[[ Data provided open ]]
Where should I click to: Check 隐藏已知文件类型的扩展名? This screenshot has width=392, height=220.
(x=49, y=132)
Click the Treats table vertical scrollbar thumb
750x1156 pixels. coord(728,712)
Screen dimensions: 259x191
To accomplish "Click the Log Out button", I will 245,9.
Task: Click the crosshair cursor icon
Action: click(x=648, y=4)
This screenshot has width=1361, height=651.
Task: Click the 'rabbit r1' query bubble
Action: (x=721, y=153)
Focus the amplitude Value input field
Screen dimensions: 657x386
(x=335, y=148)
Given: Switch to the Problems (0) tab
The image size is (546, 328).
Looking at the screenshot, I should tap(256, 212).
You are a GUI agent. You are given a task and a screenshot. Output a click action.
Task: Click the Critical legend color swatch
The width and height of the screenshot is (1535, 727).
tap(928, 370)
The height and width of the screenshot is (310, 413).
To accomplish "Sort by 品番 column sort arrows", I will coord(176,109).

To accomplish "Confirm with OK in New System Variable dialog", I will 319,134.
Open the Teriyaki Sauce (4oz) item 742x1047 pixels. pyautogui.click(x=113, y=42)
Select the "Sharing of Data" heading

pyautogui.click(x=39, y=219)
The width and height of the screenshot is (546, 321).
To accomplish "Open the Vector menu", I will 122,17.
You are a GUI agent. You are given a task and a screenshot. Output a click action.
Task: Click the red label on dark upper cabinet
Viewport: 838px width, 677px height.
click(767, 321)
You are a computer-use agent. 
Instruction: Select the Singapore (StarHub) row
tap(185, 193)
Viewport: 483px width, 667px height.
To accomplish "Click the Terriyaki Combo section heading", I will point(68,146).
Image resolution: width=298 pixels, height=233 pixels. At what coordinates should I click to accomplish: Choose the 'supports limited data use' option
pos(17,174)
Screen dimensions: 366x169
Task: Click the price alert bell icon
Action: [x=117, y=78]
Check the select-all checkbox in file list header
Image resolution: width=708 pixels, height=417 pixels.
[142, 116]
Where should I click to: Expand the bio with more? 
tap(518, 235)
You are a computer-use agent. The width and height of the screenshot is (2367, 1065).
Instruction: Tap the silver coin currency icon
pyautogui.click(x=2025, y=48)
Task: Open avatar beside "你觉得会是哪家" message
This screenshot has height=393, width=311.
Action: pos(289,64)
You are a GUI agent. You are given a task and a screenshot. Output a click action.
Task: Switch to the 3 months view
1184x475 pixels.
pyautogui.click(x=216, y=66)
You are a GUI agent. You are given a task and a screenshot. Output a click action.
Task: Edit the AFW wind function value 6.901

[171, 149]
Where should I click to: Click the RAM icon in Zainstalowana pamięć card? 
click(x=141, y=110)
[[ Data provided closed ]]
• [Task directions] Reproduce exactly the lines from the one containing "Check the select-all" through the last line of the records, both included, and nothing else.

• [Output]
Check the select-all checkbox in file list header
Image resolution: width=708 pixels, height=417 pixels.
[142, 116]
Where should I click to: Expand the bio with more? 
tap(518, 235)
You are a computer-use agent. The width and height of the screenshot is (2367, 1065).
Instruction: Tap the silver coin currency icon
pyautogui.click(x=2025, y=48)
Task: Open avatar beside "你觉得会是哪家" message
This screenshot has height=393, width=311.
Action: pos(289,64)
You are a GUI agent. You are given a task and a screenshot. Output a click action.
Task: Switch to the 3 months view
1184x475 pixels.
pyautogui.click(x=216, y=66)
You are a GUI agent. You are given a task and a screenshot. Output a click action.
Task: Edit the AFW wind function value 6.901

[171, 149]
Where should I click to: Click the RAM icon in Zainstalowana pamięć card? 
click(x=141, y=110)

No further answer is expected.